El escenario era el mismo, sólo que ahora convertida en casa rural:" La casa de Don Gonzalo". Los personajes también, aunque algo cambiados. Los padres eran ahora los abuelos y los niños los padres, los mayores aquellos que tenían sus secretos, que sus hijos ahora no pueden compartir.
Ellos acompañados por otros, claro. Nuevos personajes que no habían visto nunca a la abuela Flora con su bata y sus trapos en los pies para ir limpiando las baldosas del suelo mientras pasa el plumero. Que no acudieron a casa de las tías a ver los toros del encierro corriendo por el Coso. Que no se emocionaron cantando a la Virgen de la Peña, cuando salía en procesión el 15 de Agosto, y empezaban las fiestas, los cabezudos y los Gigantes, las ferias en las Heras.
Mi marido, mi hijo, mis cuñados y mi sobrina habían aparecido como por encanto en aquél escenario que fue nuestro un día, y ahora parecía un pedazo irreal de recuerdo. Un sueño compartido por todos, que por ser recordado con emoción por más de uno, se convertía en parte de nuestra historia: de nuestra historia real no olvidada.
Recorriendo las habitaciones, recuperando con nuestro entusiasmo cada uno de los detalles, lo que aún queda de entonces, volvimos a ser nosotros mismos, los que fuimos y creímos perdidos, y sin embargo siguen estando en nuestro interior y todos reconocen cuando nos ven pasar.
Y seguramente, las casas, aquellas casas solariegas, que un día fueron una sola, solapan los recuerdos al volver a vernos, recorriendo sus miembros entumecidos.
Confunden a aquellos antiguos habitantes, Fernando y Flora de entonces, con mi padre y mi tía Carmela. De pie en la galería, juntos sonriendo para una foto, tuvimos algunos que abrir y cerrar los ojos atónitos, creyendo que volvíamos a ver revivir a aquellos que conocimos y ya no están.

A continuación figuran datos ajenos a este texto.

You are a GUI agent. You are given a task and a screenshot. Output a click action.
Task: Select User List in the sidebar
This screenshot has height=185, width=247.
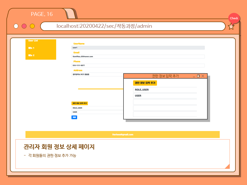click(x=33, y=41)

No digo nada a mi hijo y mi sobrina, corriendo por la Huerta, como mi hermano Luis y mi hermana se tratara, y no hubiera pasado el tiempo. Siameses en la memoria, costaba imaginar si habíamos dado un salto en el tiempo y volvíamos a verlos correr.

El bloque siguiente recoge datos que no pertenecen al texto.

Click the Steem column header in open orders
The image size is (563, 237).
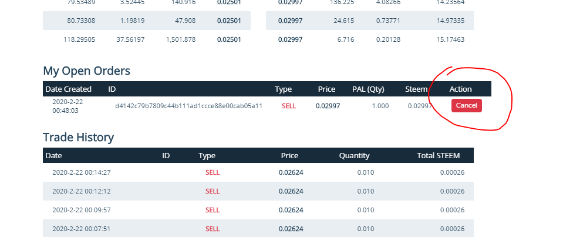coord(416,89)
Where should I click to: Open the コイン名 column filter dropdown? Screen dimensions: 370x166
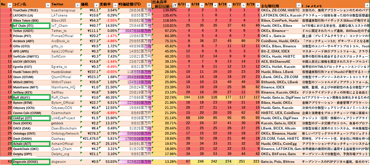[47, 5]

Mi hermano Fernando, con sus gafas y su cámara en ristre, bien hubiera podido ser mi padre hace ya unos años, cuando todavía era moreno y nos hacía fotos con su cámara Reflex.

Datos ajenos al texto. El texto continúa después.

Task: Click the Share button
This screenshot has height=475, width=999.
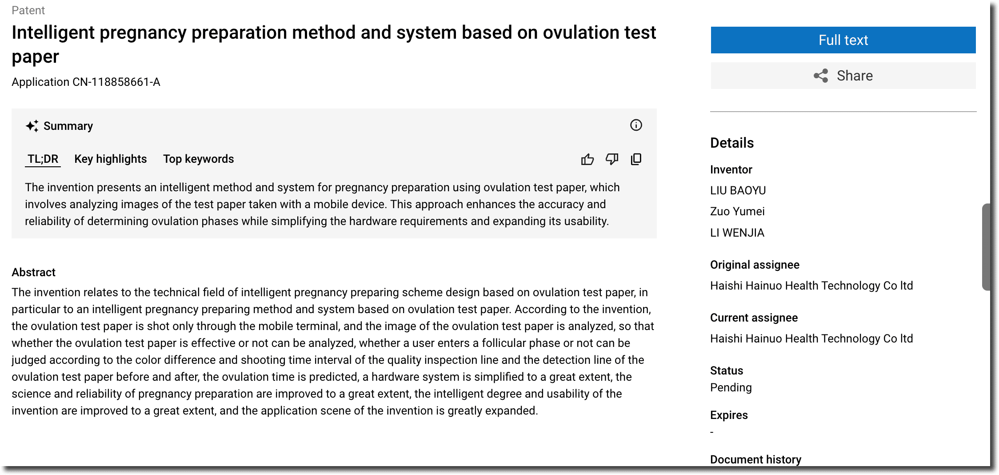Action: pyautogui.click(x=843, y=76)
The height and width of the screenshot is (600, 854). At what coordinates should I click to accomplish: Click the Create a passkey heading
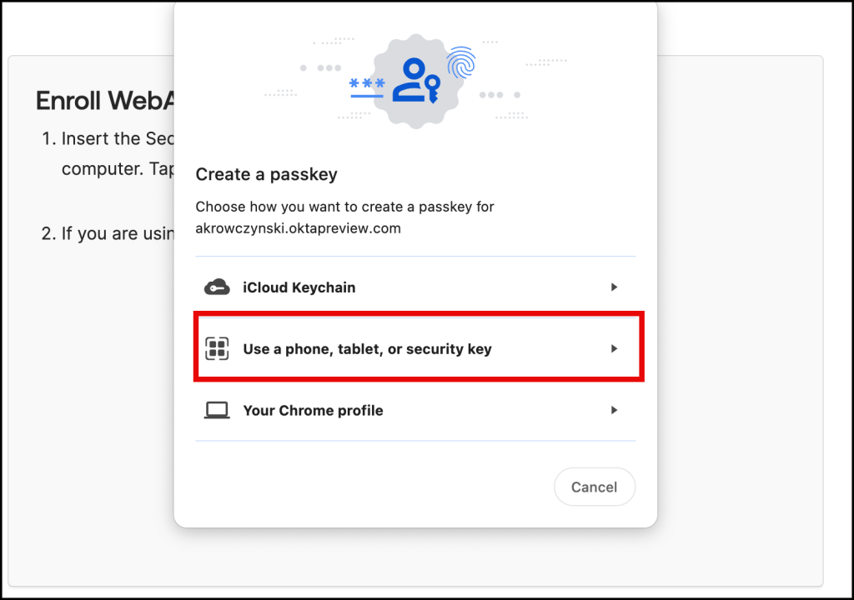pyautogui.click(x=266, y=175)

¡Que cruel es a veces el tiempo, y qué generoso a la vez!, descubro estos días al volver a dormir en esos jergones antiguos, a escuchar las campanadas de Santa María dando los cuartos, a media noche, o escuchando el silencio de los pueblos, que no lo es nunca, pues crujen los muebles o las escaleras. Son los recuerdos de aquellos que no pudieron irse de la memoria de esas casas que se deslizan por sus pasillos, que se sientan en sus sillas y toman el té a media noche. Se resisten a dejarlos marchar y quedarse huérfanas.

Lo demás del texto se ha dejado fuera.